20) Col. Patrice Sartre
Patrice Sartre was Head of Turquoise Gikongoro from 05 to 16 July 1994 and Kibuye from 16 July to 21 August 1994. During these periods, a series of attacks followed by murder, rape and other inhuman treatment, were directed against civilians. For example, in Rubengera, under his instructions French soldiers collaborated with local authorities actively involved in the genocide. French soldiers ordered the killing of Tutsi who had gathered behind classrooms in Rubengera College.
21) Commander Marin Gillier
Marin Gillier commanded the French military detachment based at Gishyita commune offices. He was informed on June 26, 1994 by foreign journalists of the existence of surviving Tutsi in Bisesero and that massacres of civilians were taking place. He went there with his colleague Diego and his detachment. They met Bisesero survivors and left them unprotected.
22) Lieutenant Colonel Eric De Stabenrath
Eric De Stabenrath led Turquoise in Gikongoro from 16th July to 22ndAugust, 1994. After their settlement in Gikongoro, French soldiers directly collaborated with administrative and military authorities of the prefecture who executed the genocide.
At Murambi camp, the French soldiers who controlled its access always enquired the ethnic group of people, and inside the camp, they indiscriminately mixed Tutsi survivors of the genocide, former FAR elements and militiamen who had participated in the genocide. This coexistence allowed the militia to continue killing in the camp yet it was a space meant to meet the humanitarian conditions. Foreign journalists on the scene in July-August 1994, described a situation where Tutsi survivors were threatened to death by Interahamwe militiamen. Crimes such as rape and assault were frequent, widespread and systematic in the headquarters where Eric De Stabenrath stayed.

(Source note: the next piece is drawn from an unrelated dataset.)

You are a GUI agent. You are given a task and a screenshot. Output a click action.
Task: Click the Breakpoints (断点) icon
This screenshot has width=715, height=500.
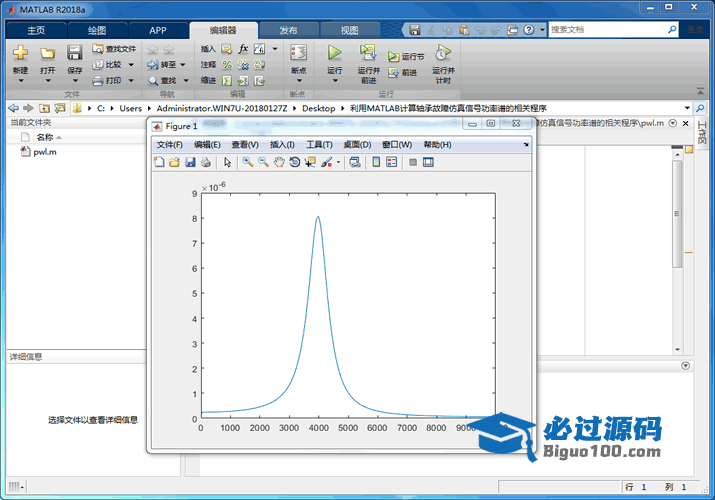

The analysis of these facts demonstrates that senior French officers and politicians committed very serious crimes in Rwanda. The refusal to end the judicial investigation and pronounce a dismissal against Rwandan leaders who ended the genocide is an attempt of concealing their responsibilities. They only are carrying on the war they undertook against the RPF since 1990.
It is not a coincidence that Kayumba Nyamwasa has the same lawyer; Veronique TRUONG, as General Quesnot, one of the strongest supporters of the Rwandan genocidal regime.